• **Data rows**
+--
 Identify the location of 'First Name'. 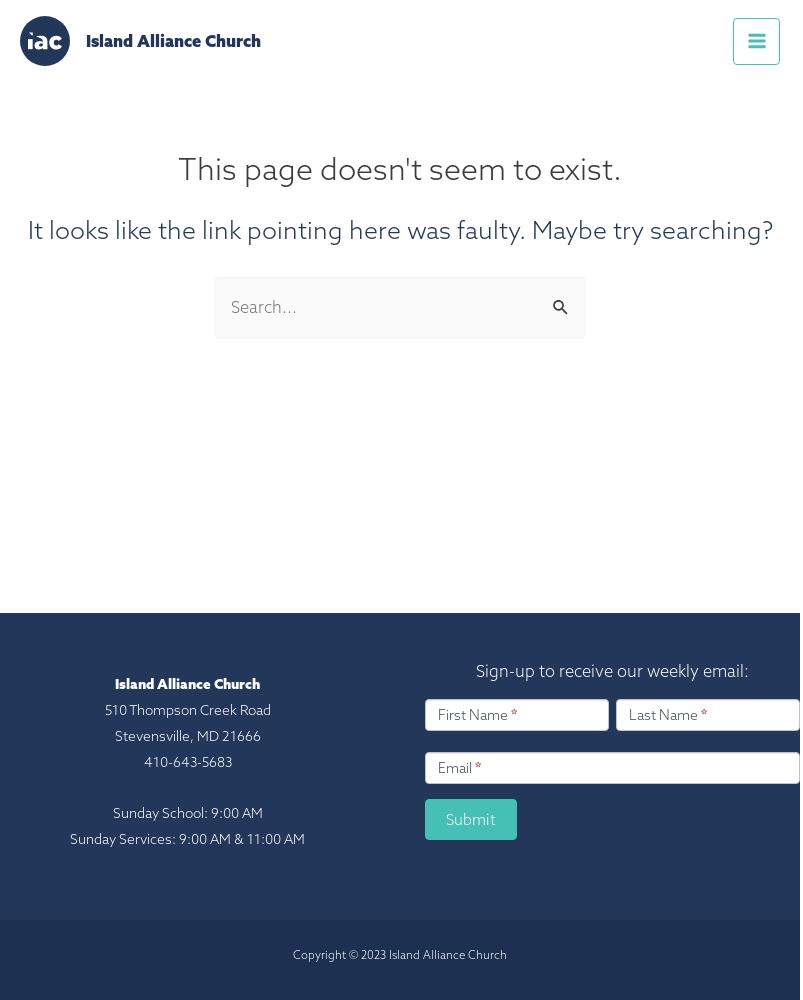
(474, 713).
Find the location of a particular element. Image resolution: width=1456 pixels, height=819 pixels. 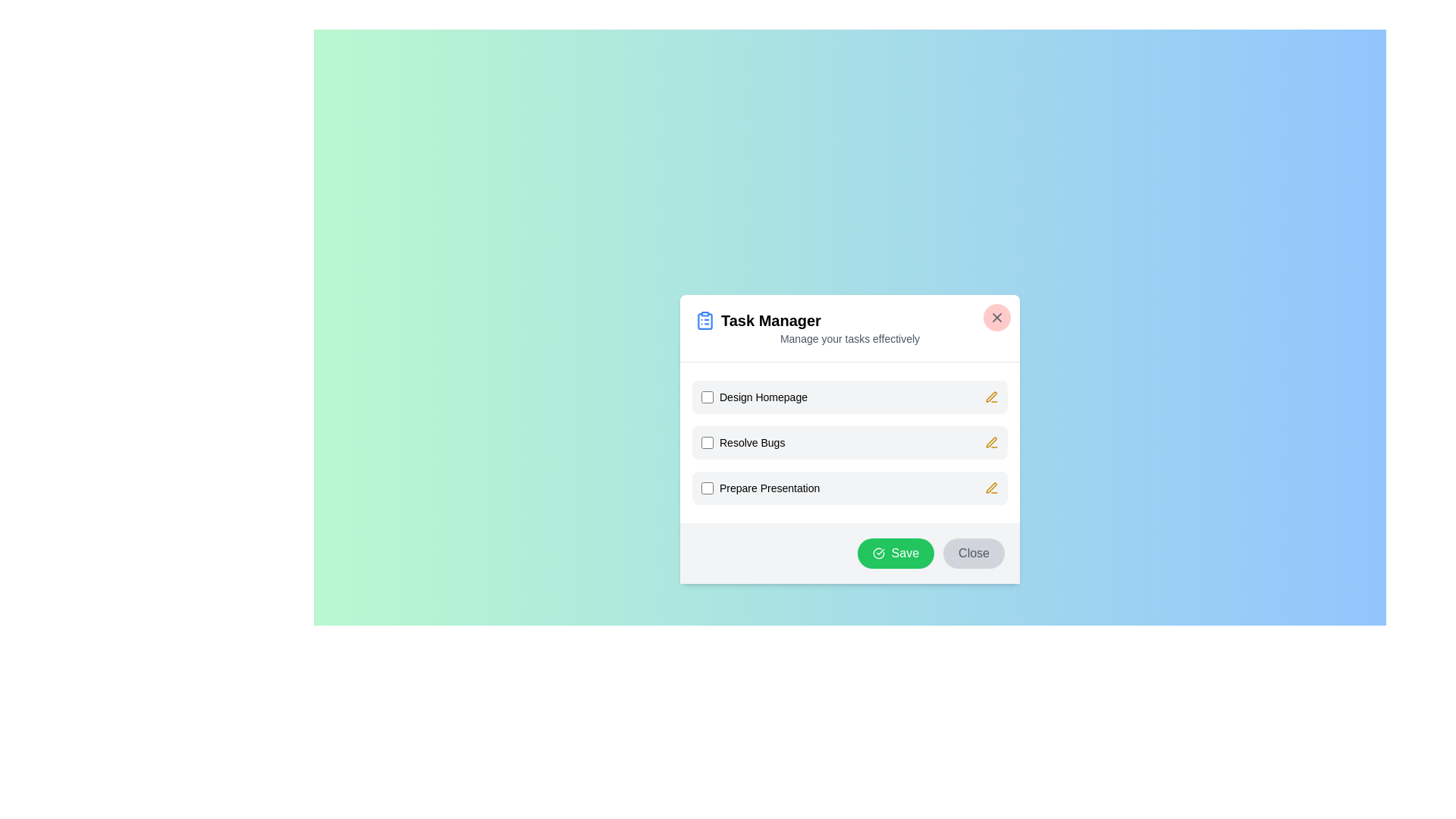

the save button located in the bottom-right area of the task management interface to observe the hover effect is located at coordinates (896, 553).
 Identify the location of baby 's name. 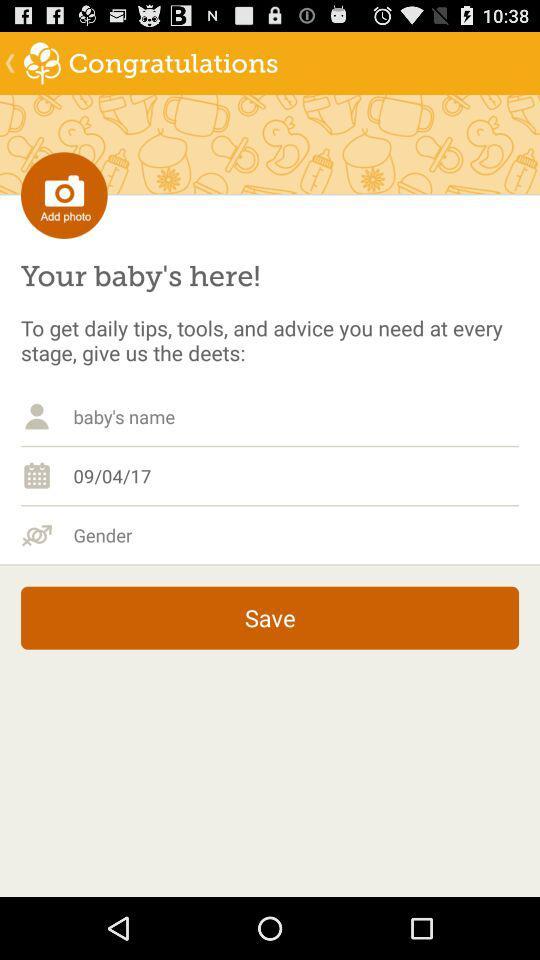
(295, 415).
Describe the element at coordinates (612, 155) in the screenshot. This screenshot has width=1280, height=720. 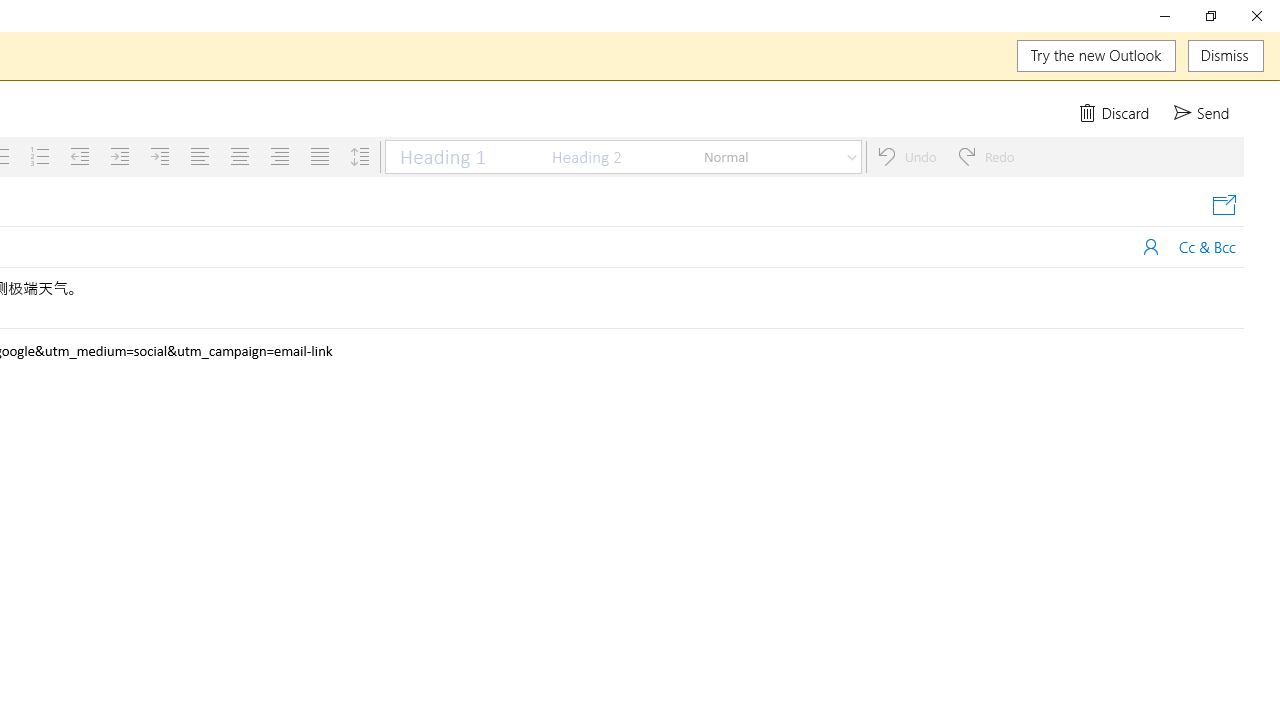
I see `'Heading 2'` at that location.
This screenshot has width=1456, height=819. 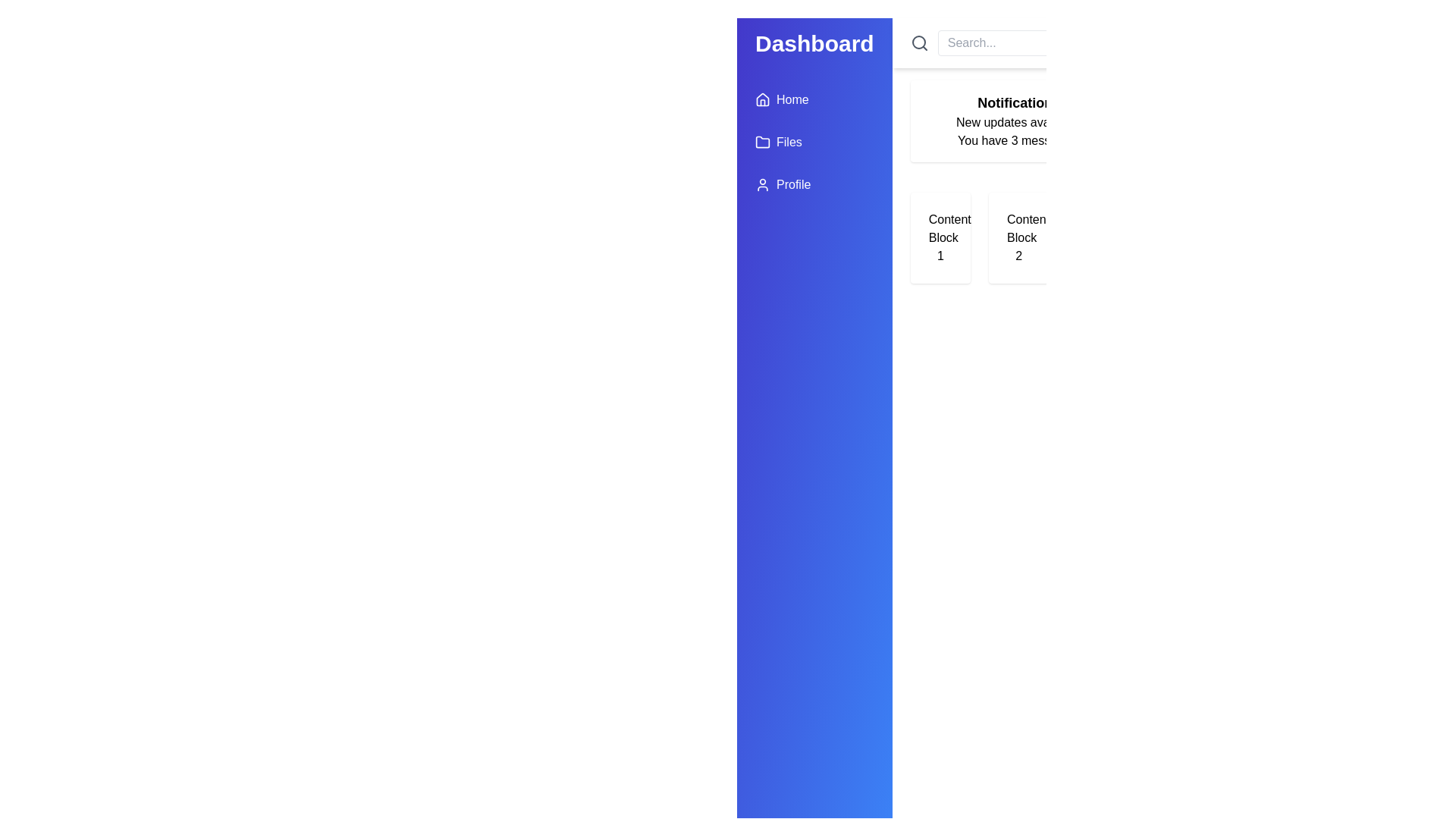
+--
• **Required task**
Rewrite every row above with "Determine" substituted for "Identify" and all other wording unchanged. Omit the pictures from your answer.

• **Exercise result**
 Determine the location of 'First Name'. 
(474, 713).
Find the location of a particular element. Image resolution: width=1456 pixels, height=819 pixels. 

the save button located in the bottom-right area of the task management interface to observe the hover effect is located at coordinates (896, 553).
 Determine the location of baby 's name. 
(295, 415).
Describe the element at coordinates (612, 155) in the screenshot. This screenshot has width=1280, height=720. 
I see `'Heading 2'` at that location.
This screenshot has width=1456, height=819. 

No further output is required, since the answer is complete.